In 2018, I moved to southern Illinois to spend the winter in the Midwest. The stillness of that season met me in my grief. The cold air, the bare trees, and the silence of frozen soil reflected my own need to slow down. When spring came, I began to notice the smallest signs of life: the first violets, tender green buds, and the perfume of lilacs. My spirit began to wake alongside the land.
By early summer, I started planting seeds of every kind, experimenting with what could grow. That was when I met an elder, Mama Shabeta, who guided me into a deeper relationship with the plants. She taught me to listen, to sit with my plantitas, to feel them and allow them to feel me. Soon, I began dreaming with them. My cucumbers showed me how to build trellises to hold their vines. The three sisters taught me how to adjust their supports so they could grow together. When I harvested calabasa, visions came to me of my ancestors. My hands became theirs, and I knew we had done this before.
The next year, I learned about companion planting, and my garden flourished. The harvests were more than I could manage, so I shared with neighbors and friends. Through that sharing, I understood that abundance is meant to circulate and that the garden teaches generosity.
When I returned to my beloved desert in the fall of 2021, I carried the lessons of the Midwest with me. I knew I needed to nurture my plant relatives wherever I lived, even in urban spaces. The heat of Phoenix was a challenge, but it also invited creativity. I began planting in the alley behind my home, turning unused land into an herb and lettuce garden. I then moved into my wife’s home, where she had more space to experiment with raised gardens. I successfully grew tomatoes, cucumbers, and calabasa, but when the summer heat returned, the garden burned out almost overnight. I grieved, but I learned, adapted, and tried again. The next season, I moved the raised beds, built shade, and changed my planting cycles to align with winter rains instead of summer sun.
In 2022, my wife, Chef Silvana, and I moved permanently to the home she had been building for over 20 years in Rosarito, Baja California, Mexico, on the lands of the Kumeyaay. I began mapping my garden immediately, eager to learn this new climate, because that is how I truly feel at home. The soil and sea air were different from the desert I knew, and I spent the first year observing the sun, the seasons, and the insects. I built and rebuilt raised beds, learning what could thrive here. We installed water capture, solar, and composting systems and began experimenting with gray water to nourish our plants.

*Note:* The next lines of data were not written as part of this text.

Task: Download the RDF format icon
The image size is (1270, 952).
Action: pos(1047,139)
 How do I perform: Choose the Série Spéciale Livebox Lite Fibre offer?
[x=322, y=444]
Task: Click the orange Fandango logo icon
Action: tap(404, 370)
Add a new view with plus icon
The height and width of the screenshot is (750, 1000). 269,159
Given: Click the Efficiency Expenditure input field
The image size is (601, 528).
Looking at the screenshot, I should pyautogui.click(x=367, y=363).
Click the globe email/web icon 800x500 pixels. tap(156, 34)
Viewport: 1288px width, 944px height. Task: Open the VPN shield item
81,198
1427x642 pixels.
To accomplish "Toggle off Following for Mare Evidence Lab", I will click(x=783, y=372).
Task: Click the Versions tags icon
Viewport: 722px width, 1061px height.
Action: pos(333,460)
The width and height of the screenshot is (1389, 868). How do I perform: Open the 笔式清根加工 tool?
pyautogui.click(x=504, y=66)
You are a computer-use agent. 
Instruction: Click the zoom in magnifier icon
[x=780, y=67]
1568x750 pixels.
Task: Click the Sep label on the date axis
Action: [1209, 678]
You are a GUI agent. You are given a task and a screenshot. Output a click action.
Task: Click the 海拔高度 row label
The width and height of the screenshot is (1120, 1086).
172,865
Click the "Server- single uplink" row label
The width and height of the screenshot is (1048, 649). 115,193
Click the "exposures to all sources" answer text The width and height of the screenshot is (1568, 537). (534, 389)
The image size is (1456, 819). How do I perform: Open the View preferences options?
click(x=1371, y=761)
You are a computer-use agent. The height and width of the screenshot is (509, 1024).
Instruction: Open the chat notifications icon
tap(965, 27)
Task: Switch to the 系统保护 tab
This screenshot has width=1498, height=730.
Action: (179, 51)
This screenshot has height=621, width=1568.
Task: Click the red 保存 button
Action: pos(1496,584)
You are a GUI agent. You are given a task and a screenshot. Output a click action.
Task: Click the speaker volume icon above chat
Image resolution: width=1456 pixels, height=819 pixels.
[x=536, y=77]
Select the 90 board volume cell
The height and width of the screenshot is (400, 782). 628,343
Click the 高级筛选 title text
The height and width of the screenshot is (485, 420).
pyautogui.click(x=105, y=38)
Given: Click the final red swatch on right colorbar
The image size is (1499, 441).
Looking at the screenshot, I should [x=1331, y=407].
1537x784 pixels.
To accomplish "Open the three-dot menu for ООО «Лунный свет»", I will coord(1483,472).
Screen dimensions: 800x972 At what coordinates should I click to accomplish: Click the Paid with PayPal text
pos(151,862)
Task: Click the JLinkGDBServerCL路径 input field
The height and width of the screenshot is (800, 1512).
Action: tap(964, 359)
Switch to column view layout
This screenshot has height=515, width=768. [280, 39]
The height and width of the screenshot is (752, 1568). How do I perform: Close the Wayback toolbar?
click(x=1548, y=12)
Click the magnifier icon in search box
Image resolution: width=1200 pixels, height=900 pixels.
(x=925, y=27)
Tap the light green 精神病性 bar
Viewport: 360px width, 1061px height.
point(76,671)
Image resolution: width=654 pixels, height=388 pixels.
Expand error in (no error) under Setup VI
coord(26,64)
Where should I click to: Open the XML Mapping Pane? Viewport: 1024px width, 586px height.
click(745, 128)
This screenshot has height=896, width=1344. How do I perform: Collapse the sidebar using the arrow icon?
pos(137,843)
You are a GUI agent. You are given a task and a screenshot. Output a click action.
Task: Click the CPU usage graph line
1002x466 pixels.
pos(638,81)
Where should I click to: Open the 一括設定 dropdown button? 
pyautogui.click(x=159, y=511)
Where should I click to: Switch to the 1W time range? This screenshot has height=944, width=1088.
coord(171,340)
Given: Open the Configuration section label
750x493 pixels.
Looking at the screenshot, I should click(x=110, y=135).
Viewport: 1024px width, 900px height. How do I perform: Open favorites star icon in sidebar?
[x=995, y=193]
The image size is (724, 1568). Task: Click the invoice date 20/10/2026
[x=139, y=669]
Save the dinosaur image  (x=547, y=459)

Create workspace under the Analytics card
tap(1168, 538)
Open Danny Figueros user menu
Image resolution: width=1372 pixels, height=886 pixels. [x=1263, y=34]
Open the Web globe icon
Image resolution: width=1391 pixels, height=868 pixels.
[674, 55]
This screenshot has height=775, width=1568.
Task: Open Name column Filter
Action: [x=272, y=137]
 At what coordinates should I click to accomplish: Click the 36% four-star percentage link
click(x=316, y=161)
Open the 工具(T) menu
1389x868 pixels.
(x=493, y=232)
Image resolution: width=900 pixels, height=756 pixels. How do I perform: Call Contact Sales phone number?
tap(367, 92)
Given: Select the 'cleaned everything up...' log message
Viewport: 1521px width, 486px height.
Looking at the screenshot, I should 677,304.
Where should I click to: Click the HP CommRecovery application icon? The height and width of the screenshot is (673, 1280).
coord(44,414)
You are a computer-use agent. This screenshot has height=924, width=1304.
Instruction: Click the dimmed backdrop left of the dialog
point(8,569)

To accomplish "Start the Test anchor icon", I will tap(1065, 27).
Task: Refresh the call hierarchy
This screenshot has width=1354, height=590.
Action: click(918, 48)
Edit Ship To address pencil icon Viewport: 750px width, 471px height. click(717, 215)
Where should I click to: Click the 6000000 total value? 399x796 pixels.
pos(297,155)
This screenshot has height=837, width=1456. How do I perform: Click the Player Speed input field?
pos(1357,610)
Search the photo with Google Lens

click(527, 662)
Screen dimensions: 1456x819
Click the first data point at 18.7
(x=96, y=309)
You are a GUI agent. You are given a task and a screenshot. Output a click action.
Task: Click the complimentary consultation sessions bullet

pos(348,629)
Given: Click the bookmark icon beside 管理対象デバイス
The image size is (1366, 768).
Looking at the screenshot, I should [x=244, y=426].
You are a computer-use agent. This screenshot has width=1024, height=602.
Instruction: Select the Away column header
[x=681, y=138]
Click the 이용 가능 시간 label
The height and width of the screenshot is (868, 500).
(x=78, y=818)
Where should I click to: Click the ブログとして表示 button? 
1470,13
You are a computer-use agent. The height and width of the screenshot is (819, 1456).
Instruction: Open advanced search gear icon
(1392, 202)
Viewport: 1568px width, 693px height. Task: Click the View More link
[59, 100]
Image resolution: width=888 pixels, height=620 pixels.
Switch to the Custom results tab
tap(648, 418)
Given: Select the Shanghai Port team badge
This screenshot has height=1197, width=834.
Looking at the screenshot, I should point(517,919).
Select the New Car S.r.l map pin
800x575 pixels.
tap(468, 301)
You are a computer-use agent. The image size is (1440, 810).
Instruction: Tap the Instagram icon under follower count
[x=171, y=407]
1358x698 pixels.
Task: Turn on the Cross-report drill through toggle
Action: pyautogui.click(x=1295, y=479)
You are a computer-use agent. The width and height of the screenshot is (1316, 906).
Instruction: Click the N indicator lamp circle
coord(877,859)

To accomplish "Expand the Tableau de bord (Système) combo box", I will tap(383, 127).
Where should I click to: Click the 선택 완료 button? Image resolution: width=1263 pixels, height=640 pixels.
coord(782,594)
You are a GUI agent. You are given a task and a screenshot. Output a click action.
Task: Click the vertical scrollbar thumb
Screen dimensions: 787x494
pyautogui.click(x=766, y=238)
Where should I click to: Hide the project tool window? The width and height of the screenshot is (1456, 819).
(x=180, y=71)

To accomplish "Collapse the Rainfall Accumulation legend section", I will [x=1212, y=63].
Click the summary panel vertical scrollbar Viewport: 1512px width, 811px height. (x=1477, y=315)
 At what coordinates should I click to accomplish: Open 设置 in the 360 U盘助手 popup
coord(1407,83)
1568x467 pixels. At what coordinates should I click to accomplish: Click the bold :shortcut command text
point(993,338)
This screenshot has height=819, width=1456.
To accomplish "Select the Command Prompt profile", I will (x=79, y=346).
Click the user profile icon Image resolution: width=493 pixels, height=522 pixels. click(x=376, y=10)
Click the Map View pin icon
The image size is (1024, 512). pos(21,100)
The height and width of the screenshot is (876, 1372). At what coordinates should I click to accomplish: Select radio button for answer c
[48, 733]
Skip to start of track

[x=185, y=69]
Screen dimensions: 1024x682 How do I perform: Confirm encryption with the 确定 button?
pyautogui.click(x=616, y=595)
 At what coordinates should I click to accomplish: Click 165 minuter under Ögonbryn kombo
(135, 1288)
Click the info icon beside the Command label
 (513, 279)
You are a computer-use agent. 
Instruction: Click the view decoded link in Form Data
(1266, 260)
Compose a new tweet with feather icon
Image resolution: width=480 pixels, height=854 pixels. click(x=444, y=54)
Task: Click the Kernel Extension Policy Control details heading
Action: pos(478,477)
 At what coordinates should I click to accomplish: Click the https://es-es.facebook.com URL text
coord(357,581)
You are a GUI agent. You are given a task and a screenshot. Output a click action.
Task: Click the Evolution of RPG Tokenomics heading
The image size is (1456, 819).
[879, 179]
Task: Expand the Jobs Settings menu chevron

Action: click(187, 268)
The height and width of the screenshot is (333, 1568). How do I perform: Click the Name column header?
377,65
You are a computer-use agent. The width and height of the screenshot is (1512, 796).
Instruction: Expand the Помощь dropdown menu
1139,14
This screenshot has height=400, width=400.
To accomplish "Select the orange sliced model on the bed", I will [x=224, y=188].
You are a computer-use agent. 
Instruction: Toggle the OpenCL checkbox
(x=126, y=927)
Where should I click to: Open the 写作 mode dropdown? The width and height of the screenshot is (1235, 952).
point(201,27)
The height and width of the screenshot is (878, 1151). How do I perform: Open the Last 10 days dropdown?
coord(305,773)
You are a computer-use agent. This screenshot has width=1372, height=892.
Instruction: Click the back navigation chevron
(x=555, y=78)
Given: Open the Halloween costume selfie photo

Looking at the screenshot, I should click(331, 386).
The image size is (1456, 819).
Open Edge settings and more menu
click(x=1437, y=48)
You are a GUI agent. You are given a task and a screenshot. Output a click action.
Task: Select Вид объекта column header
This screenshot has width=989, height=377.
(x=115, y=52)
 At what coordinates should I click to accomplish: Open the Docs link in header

Chef Silvana began her own community work, organizing neighborhood cleanups and transforming an empty lot into a small park. Last winter, she hosted a six-week culinary intensive for thirteen local children, teaching them kitchen skills and the ancestral histories of Mesoamerican ingredients such as avocado, tomato, and mole. The children learned that cooking is ceremony, a practice of patience, care, and memory. They returned for a two-day mole workshop, where they prepared everything over an open fire, stirring stories and flavors together.
During this time, I was completing my master’s and doctoral work in Sustainability Education, and I had little time for my garden. I learned the hard way that distance weakens relationship. Without attention, plants struggled, and the yields were small. Now, with my dissertation complete, I am returning to my plant relatives with new focus and devotion.
As I begin the Regenerative Design program at Prescott College, my goal is to integrate what I have learned about sustaining communities through land and body with the science and practice of sustaining the land itself. Here in Baja, I plan to design small-scale systems for water harvesting, soil regeneration, and community gardens that invite participation and shared responsibility. Chef Silvana's culinary school will grow into a professional and ancestral learning space where children and adults can learn not only how to cook our ancestral foods but also how to grow them in sustainable, regenerative ways.
Together, we are building a model of community rooted in reciprocity, where food, water, and story are part of the same cycle of care. Sustainability, for us, is not just a practice. It is a relationship, a way of listening to the land, honoring our ancestors, and dreaming of a future where both people and the earth can thrive.